> Problem details
Write out the material starting at the line that contains "At what coordinates" and ending after the line that contains "pyautogui.click(x=30, y=496)", with nothing else included. Leave the pictures out.

> Dataset

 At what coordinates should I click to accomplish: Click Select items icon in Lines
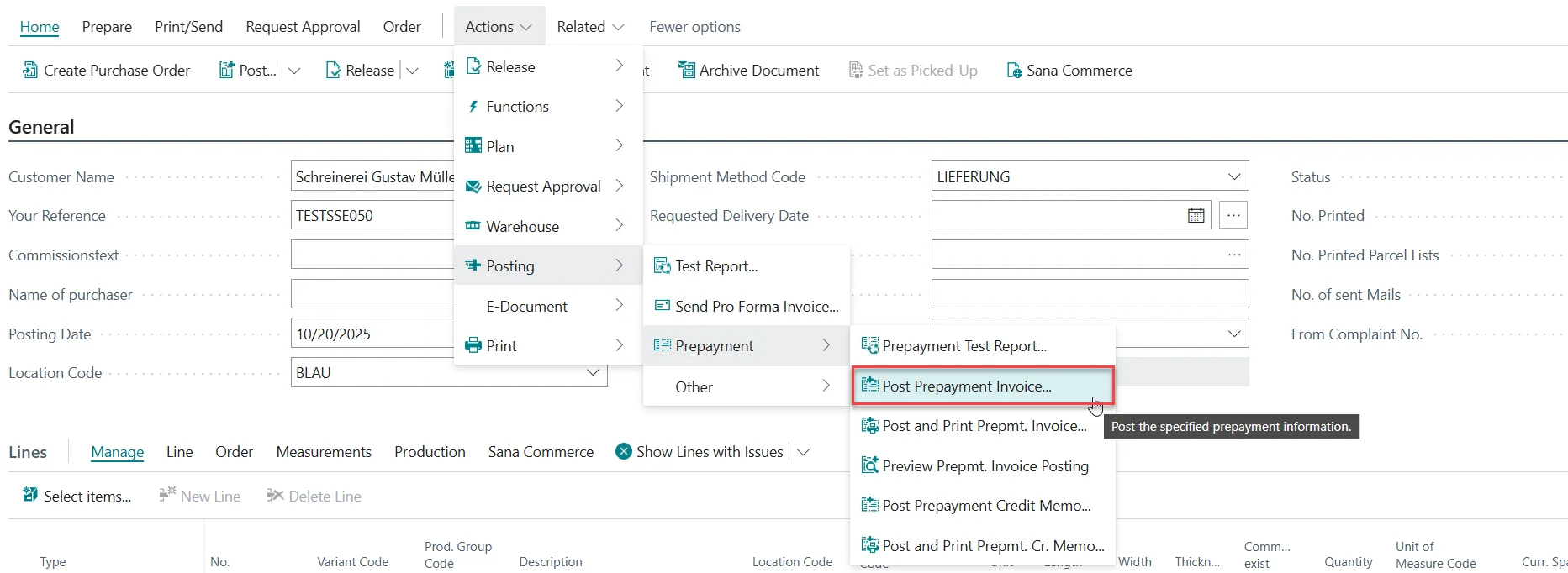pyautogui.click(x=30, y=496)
---
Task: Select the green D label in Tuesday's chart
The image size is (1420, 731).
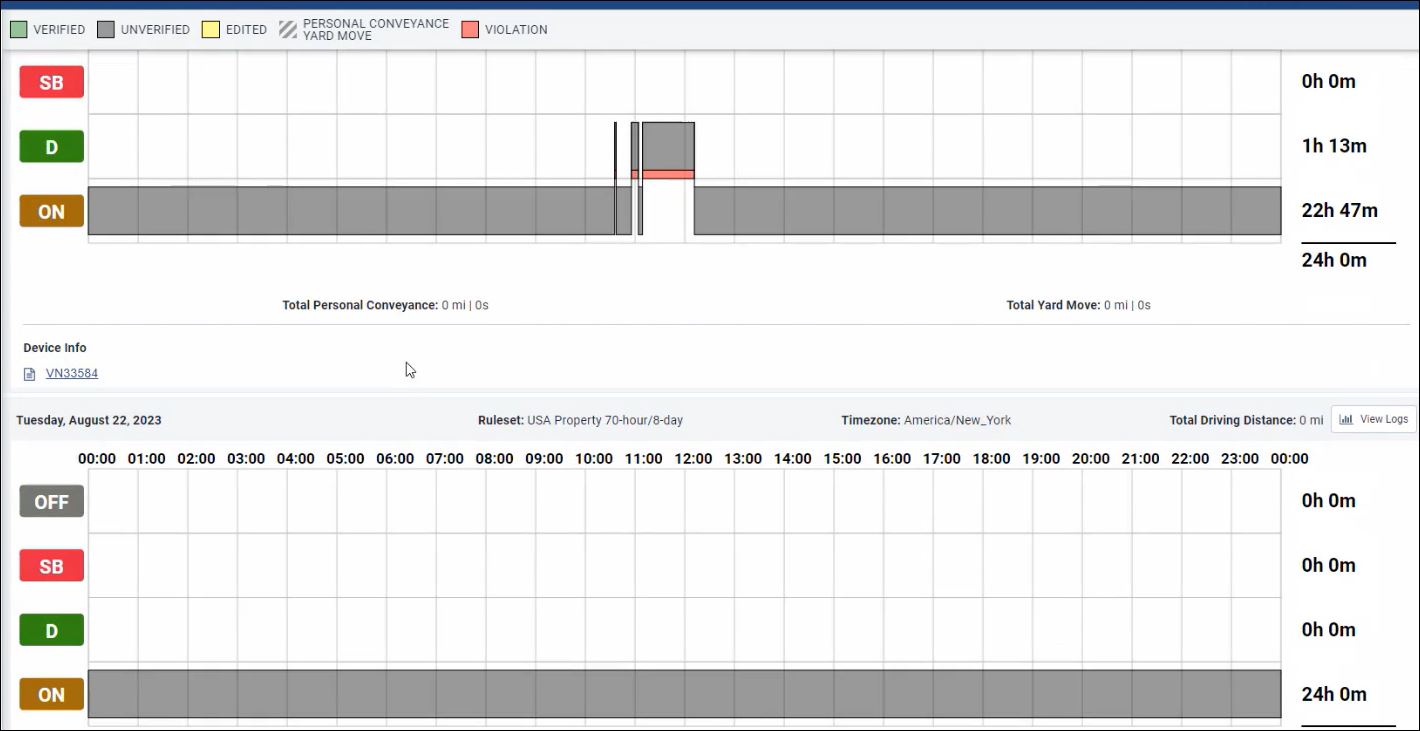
--
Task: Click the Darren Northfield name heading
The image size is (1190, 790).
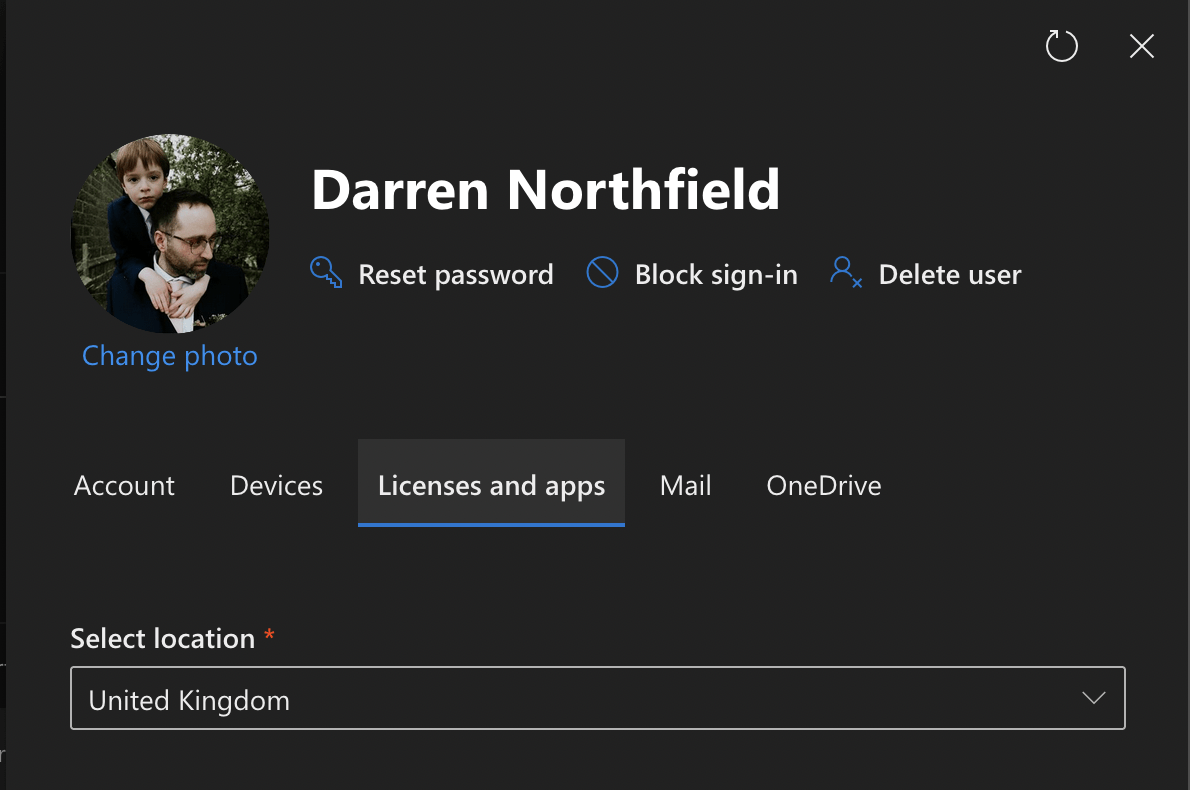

> Final result
 At what coordinates should I click to accomplish: Click Select items icon in Lines
pyautogui.click(x=30, y=496)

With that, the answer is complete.